Para una parte del mundo moderno, el Código de Napoleón es definitorio de su juridicidad. Es el caso de México, desde luego. No únicamente por la influencia directa que tiene aquél en los códigos civiles que han estado o están en vigor, sino destacadamente por la manera como todo el derecho, insisto, ha sido establecido, aplicado y estudiado. Por este doble carácter de elementos históricos y actuales, cobra pleno sentido la publicación del llamado “Discurso preliminar del primer proyecto de Código Civil”, redactado en 1801 por Jean-Étienne-Marie Portalis para aportar una explicación general, jurídica e ideológica del documento.

Portalis, considerado por sus contemporáneos y los exégetas como el filósofo de la Comisión Redactora, fue poniendo, con orden y con ritmo, los sustentos y los temas de la legislación que se buscaba aprobar. En su exposición planteó los problemas históricos y, con notable claridad, discurrió sobre la legitimación del proceso revolucionario para realizar cambios jurídicos profundos. Señaló las ventajas de ordenar todo el derecho en una forma general y conjunta. También precisó el cambio interpretativo que habría de hacerse al considerar el derecho como parte de un todo con pretensiones de sistematividad y exhaustividad.
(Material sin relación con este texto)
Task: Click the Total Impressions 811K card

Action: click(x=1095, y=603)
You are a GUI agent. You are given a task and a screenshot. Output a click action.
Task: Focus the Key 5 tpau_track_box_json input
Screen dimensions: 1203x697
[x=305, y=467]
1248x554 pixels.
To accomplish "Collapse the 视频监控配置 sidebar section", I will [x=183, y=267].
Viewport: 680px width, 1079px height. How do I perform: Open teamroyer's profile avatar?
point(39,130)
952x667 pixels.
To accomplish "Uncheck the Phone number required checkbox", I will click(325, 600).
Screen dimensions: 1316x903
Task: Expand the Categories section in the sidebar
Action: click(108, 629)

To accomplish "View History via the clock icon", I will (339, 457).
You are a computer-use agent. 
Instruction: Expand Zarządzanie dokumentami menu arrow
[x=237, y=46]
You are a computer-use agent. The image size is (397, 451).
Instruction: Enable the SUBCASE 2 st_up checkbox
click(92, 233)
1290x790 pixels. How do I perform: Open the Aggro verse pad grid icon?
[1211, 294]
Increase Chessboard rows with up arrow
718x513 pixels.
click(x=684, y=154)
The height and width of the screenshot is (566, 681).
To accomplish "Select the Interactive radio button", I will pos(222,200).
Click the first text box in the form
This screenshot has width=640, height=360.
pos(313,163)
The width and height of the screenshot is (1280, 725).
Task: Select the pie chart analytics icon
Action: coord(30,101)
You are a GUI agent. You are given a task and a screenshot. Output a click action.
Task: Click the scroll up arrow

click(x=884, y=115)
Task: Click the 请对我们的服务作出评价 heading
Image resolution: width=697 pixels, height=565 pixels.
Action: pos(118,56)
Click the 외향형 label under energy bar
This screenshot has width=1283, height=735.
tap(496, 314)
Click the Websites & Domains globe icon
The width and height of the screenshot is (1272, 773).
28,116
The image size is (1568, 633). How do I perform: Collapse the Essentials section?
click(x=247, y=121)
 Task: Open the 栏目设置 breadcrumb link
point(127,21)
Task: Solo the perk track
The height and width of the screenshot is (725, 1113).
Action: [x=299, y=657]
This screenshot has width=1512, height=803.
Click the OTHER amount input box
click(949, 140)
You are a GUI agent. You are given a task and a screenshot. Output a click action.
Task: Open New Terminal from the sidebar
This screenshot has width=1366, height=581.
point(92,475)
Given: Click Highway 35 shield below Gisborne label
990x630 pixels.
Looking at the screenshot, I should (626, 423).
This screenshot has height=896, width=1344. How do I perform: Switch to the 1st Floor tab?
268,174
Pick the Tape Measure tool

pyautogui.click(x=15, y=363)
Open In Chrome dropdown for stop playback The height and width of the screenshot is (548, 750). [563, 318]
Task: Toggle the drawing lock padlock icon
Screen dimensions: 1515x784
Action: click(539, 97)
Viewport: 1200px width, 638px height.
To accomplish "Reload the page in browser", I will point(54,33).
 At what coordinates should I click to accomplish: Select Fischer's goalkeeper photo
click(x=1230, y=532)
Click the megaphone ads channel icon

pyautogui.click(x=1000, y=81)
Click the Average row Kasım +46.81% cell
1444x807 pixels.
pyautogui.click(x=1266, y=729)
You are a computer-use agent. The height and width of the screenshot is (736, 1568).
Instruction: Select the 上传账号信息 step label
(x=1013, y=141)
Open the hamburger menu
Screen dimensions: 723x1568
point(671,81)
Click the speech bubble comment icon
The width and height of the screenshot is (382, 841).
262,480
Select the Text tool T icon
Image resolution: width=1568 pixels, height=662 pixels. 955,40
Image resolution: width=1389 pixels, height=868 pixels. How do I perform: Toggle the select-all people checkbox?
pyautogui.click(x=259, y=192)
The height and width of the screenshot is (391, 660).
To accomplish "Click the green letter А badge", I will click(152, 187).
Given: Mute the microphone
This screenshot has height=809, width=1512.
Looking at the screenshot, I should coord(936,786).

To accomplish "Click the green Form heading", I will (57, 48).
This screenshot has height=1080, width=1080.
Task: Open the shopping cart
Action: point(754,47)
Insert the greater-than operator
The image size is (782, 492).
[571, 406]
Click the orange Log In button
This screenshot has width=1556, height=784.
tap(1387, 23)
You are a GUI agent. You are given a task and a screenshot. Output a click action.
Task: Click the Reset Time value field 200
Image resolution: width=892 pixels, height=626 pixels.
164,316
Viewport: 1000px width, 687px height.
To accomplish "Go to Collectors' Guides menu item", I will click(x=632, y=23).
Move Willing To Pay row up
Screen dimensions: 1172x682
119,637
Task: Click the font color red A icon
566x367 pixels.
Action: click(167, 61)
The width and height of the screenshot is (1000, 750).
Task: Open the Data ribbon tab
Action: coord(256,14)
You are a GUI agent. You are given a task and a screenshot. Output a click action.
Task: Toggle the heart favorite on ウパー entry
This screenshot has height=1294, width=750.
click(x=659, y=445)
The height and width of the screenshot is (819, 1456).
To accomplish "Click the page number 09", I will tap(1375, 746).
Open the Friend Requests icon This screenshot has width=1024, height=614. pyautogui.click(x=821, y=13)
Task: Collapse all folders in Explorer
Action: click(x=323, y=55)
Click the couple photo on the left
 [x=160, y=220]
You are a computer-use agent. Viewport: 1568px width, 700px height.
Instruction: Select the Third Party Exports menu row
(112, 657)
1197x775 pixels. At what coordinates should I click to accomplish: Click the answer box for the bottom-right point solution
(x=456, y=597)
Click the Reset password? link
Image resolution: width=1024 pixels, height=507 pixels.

Al respecto, Portalis introdujo un tema mayor. Lo que argumentaba era la autosuficiencia normativa: lo que de las nuevas normas haya de decirse, tendría que salir de ellas mismas. Con esta premisa, aparentemente simple, se logra, por una parte, que la tan traída voluntad rousseauniana se objetive en las normas y, por otra, que todo lo que de ellas deba decirse, sea a partir de ellas. Después de abordar las condiciones generales sobre el orden jurídico y su funcionamiento, Portalis hizo el desglose y la explicación de la materialidad de las secciones y los preceptos. Poco a poco fue desvelando causas y sentidos de partes y todos. Así terminó su presentación.

El discurso preliminar es la gran y originaria justificación y explicación del Código Napoleónico. De esta obra se han dicho muchas cosas y se han señalado diversos fines y posibilidades. Lo cierto es, y en esto sí parece haber unanimidad, que se trata de una de las grandes construcciones jurídicas de la historia. Por lo bien redactado, lo profundamente percibido y tratado, el Discurso es una especie de ventana para asomarnos a esa obra. Ello es útil para quienes tenemos al derecho como nuestra materia de trabajo. Lo es, también, para quienes quieran profundizar en uno de los periodos más señeros de la historia moderna. Finalmente, su lectura puede ser de enorme utilidad para quienes deseen entender, en mucho, las condiciones jurídicas imperantes, aquellas por las que las vidas de todos nosotros están cotidianamente reguladas.